Beranda Views Opini Polisi Diadang Primordialisme

Polisi Diadang Primordialisme

BERBAGI

Budi Hutasuhut*

Hal seperti ini tak pernah terjadi sebelumnya. Masyarakat menolak penempatan Kepala Kepolisian Daerah (Kapolda) di daerahnya karena alasan primordialisme.

Adalah para ulama yang tergabung dalam Majelis Ulama Indonesia (MUI) Provinsi Banten. Tokoh-tokoh agama ini menyurati Kapolri Jenderal Pol Tito Karnivian yang isinya menolak Brigjen Pol Listyo Sigit Prabowo dimutasi sebagai Kapolda Banten. Sedangkan di Provinsi Lampung, para tokoh adat menolak keputusan Kapolri memindahkan Brigjen Pol Ike Edwin.

Brigjen Pol Listyo Sigit Prabowo belum lama dimutasi menggantikan Brigjen Pol Ahmad Dofiri. Proses mutasi itu bersamaan dengan proses mutasi Kapolda Lampung Brigjen Pol Ike Edwin.

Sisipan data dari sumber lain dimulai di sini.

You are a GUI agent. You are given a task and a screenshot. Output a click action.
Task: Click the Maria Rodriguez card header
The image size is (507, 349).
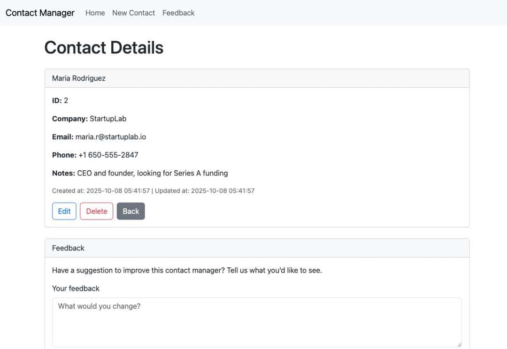(x=78, y=78)
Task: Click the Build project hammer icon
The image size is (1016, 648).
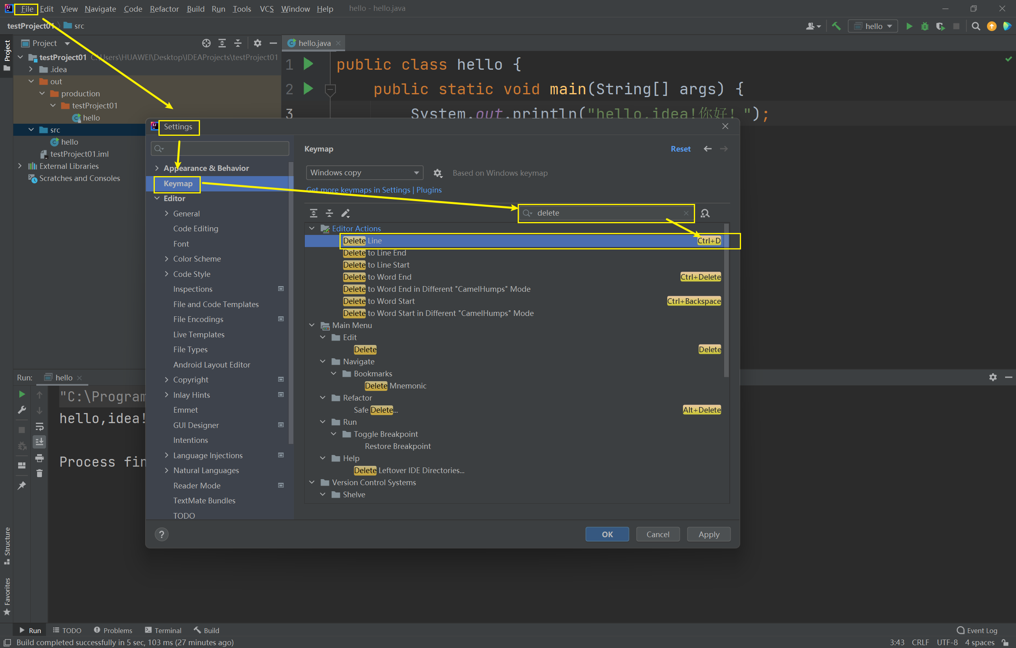Action: pos(836,26)
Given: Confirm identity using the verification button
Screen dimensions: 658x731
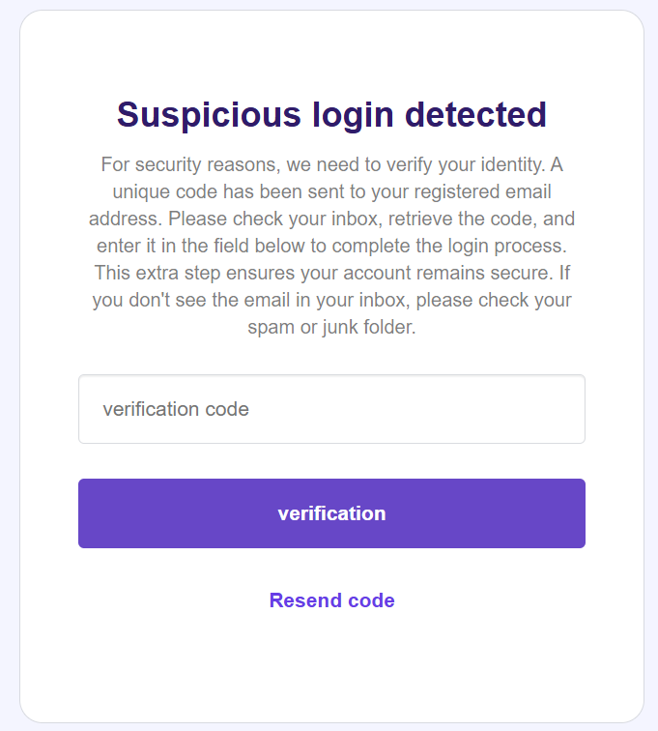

Masyarakat Banten beralasan, Brigjen Pol Listyo Sigit Prabowo yang merupakan mantan ajudan Presiden Joko Widodo, non-muslim sehingga tidak tepat jika dijadikan Kapolda di lingkungan masyarakat yang 90% beragama Islam. Sementara masyarajkat Lampung, yang hanya berwacana ingin menyurati Kapolri untuk meminta agar Brigjen Ike Edwin tetap jadi Kapolda, juga mempersoalkan masalah primordialisme terkait putra daerah.

Terhadap penolakan masyarakat Banten, Kapolri bergeming. Brigjen Pol Listyo Sigit Prabowo tetap dilantik sebagai Kapolda Banten. Sedang penolakan masyarakat Lampung tidak ada tindaklanjutnya, karena penolakan itu hanya berupa wacana yang hanya diapungkan di kalangan terbatas.

Sebab itu, kita bicarakan saja soal yang jelas, yakni penolakan masyarakat Banten terhadap Brigjen Pol Listyo Sigit Prabowo. Bila penolakan ini lantaran persoalan agama, bukan mustahil akan berdampak serius terhadap posisi Kapolda sebagai penanggung jawab masalah keamanan dan ketertiban umum serta penegakan hokum di wilayah kerjanya.

Artinya, akan terjadi destabilitas politik dan social, karena kebijakan-kebijakan yang dibuat Kapolda tidak mendapat dukungan dari publik. Tentu saja hal ini menjadi pekerjaan rumah yang berat bagi Brigjen Pol Listyo Sigit Prabowo, terutama dalam menjalankan salah satu misi Kapolri Jenderal Pol Tito Karnivian terkait mendekatkan polisi dengan masyarakat.

Upaya perbaikan citra polisi di mata masyarakat menghadapi tantangan yang lebih besar, karena sejak awal masyarakat sudah melakukan penolakan terhadap Kapolda. Dengan kata lain, boro-boro citra polisi akan lebih baik di tangan Brigjen Pol Listyo Sigit Prabowo, sebaliknya akan menurun drastic.

Meskipun Kapolri tidak menggubris penolakan itu, namun kita bisa merasakan bahwa hal serupa akan menjad problematika serius apabila dilihat dari perspektif konstitusionalisme. Dengan demikian, Kapolri perlu menyikapi secara serius penolakan masyarakat Banten ini.